(Collected data entries)

# # # # # # #

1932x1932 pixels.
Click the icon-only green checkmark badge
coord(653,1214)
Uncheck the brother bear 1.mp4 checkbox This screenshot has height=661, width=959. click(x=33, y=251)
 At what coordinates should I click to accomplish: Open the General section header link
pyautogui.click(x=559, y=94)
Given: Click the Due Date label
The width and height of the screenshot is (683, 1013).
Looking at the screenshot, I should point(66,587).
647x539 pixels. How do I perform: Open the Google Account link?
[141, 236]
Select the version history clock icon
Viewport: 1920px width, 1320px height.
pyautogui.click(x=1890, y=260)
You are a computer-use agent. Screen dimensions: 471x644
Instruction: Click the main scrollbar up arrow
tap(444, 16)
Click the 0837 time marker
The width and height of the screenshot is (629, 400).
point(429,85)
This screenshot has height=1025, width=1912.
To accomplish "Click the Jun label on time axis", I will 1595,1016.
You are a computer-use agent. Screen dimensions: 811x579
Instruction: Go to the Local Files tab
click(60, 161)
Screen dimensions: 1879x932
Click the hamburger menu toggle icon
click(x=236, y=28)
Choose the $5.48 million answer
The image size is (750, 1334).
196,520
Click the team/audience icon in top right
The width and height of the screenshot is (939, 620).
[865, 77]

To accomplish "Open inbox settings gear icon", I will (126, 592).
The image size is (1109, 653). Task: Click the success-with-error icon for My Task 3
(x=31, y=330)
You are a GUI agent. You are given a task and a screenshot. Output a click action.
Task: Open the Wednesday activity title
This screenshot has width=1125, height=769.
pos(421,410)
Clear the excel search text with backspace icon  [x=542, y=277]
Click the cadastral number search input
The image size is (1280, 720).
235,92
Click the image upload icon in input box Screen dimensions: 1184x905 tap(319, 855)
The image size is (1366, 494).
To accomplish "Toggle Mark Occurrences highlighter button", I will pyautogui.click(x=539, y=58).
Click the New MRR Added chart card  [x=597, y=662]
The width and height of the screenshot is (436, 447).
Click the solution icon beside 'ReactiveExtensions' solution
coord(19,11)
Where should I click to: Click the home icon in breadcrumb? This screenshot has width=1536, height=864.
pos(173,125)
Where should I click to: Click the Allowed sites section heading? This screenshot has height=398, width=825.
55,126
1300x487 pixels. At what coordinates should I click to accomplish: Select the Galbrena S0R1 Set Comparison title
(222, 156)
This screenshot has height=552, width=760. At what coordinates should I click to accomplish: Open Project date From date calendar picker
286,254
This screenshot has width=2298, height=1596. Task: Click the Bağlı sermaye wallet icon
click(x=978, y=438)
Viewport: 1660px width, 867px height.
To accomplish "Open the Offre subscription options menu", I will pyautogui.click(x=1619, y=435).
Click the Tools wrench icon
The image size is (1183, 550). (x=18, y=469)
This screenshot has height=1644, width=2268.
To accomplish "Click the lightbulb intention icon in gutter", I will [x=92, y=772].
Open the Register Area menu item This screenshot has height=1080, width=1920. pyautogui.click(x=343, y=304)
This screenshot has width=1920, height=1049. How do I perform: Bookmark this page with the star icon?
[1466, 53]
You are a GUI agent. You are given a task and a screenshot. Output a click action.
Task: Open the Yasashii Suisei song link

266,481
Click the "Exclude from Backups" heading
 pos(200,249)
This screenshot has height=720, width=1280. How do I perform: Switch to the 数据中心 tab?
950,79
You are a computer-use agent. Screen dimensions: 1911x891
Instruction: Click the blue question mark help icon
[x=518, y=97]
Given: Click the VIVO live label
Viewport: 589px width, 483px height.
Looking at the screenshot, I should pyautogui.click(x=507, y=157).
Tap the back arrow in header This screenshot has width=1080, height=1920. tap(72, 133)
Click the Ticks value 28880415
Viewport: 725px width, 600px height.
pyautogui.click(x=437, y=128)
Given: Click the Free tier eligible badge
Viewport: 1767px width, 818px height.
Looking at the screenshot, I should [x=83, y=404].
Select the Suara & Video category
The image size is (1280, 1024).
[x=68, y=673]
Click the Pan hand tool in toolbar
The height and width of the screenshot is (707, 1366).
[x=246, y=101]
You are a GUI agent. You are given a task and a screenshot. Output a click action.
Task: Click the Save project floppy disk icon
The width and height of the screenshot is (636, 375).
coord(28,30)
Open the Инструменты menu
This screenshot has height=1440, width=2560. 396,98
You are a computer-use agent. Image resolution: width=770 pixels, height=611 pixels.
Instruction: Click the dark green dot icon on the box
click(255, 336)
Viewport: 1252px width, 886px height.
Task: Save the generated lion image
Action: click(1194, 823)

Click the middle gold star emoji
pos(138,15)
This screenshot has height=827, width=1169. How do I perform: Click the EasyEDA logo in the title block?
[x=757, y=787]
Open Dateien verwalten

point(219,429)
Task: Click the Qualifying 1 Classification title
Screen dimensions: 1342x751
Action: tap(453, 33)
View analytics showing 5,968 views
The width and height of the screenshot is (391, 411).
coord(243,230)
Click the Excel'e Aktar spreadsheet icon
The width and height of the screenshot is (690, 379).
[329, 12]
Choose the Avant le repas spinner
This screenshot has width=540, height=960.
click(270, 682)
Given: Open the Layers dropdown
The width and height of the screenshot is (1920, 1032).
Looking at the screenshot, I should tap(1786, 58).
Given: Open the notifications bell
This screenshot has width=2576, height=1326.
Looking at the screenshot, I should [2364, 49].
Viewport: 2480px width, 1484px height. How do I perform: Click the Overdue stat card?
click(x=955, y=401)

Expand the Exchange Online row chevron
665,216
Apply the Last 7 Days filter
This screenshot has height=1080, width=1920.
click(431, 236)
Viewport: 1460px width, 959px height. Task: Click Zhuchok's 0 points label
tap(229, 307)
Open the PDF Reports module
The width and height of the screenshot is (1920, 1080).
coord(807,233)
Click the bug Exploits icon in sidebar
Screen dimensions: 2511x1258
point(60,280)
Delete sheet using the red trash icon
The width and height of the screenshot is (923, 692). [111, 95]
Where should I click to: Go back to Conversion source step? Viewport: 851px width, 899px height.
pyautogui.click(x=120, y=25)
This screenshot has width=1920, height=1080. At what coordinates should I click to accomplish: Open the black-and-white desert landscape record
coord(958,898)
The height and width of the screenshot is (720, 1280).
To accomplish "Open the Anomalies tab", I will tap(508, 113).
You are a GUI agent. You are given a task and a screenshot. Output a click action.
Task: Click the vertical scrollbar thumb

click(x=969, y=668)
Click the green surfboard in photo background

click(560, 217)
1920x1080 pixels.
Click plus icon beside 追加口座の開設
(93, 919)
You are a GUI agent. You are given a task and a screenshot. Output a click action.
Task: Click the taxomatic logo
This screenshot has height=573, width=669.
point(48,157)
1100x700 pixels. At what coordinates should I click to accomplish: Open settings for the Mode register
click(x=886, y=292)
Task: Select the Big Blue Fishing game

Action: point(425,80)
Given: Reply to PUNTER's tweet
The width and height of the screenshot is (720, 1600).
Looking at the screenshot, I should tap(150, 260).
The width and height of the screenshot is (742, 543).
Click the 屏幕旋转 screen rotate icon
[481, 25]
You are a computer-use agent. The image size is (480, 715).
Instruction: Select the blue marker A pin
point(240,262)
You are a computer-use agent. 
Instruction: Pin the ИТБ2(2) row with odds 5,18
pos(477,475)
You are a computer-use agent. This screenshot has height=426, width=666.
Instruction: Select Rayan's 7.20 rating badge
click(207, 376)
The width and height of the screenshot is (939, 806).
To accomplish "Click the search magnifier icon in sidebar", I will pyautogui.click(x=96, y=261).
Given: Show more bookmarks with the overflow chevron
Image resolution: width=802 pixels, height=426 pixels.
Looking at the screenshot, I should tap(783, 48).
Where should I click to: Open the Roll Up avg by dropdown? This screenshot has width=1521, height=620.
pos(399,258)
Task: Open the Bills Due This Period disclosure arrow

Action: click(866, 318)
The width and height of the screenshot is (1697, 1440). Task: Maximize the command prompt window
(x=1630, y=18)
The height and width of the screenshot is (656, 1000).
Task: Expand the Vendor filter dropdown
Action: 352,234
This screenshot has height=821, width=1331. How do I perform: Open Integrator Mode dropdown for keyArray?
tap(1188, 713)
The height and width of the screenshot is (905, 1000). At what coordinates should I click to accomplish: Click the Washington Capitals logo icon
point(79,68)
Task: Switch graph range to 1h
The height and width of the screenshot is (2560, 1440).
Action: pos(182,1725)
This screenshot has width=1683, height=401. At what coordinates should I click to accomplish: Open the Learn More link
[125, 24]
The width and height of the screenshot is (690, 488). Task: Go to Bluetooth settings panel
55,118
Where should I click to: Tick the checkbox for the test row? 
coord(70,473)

# # # # # # #

STATED EXERCISE:
Retype the lines of the entries word for word, beginning at the line that contains "This screenshot has width=1920, height=1080." and stopping after the line that contains "point(240,262)".

THE RESULT:
This screenshot has width=1920, height=1080. At what coordinates should I click to accomplish: Open the black-and-white desert landscape record
coord(958,898)
The height and width of the screenshot is (720, 1280).
To accomplish "Open the Anomalies tab", I will tap(508, 113).
You are a GUI agent. You are given a task and a screenshot. Output a click action.
Task: Click the vertical scrollbar thumb

click(x=969, y=668)
Click the green surfboard in photo background

click(560, 217)
1920x1080 pixels.
Click plus icon beside 追加口座の開設
(93, 919)
You are a GUI agent. You are given a task and a screenshot. Output a click action.
Task: Click the taxomatic logo
This screenshot has height=573, width=669.
point(48,157)
1100x700 pixels. At what coordinates should I click to accomplish: Open settings for the Mode register
click(x=886, y=292)
Task: Select the Big Blue Fishing game

Action: point(425,80)
Given: Reply to PUNTER's tweet
The width and height of the screenshot is (720, 1600).
Looking at the screenshot, I should tap(150, 260).
The width and height of the screenshot is (742, 543).
Click the 屏幕旋转 screen rotate icon
[481, 25]
You are a computer-use agent. The image size is (480, 715).
Instruction: Select the blue marker A pin
point(240,262)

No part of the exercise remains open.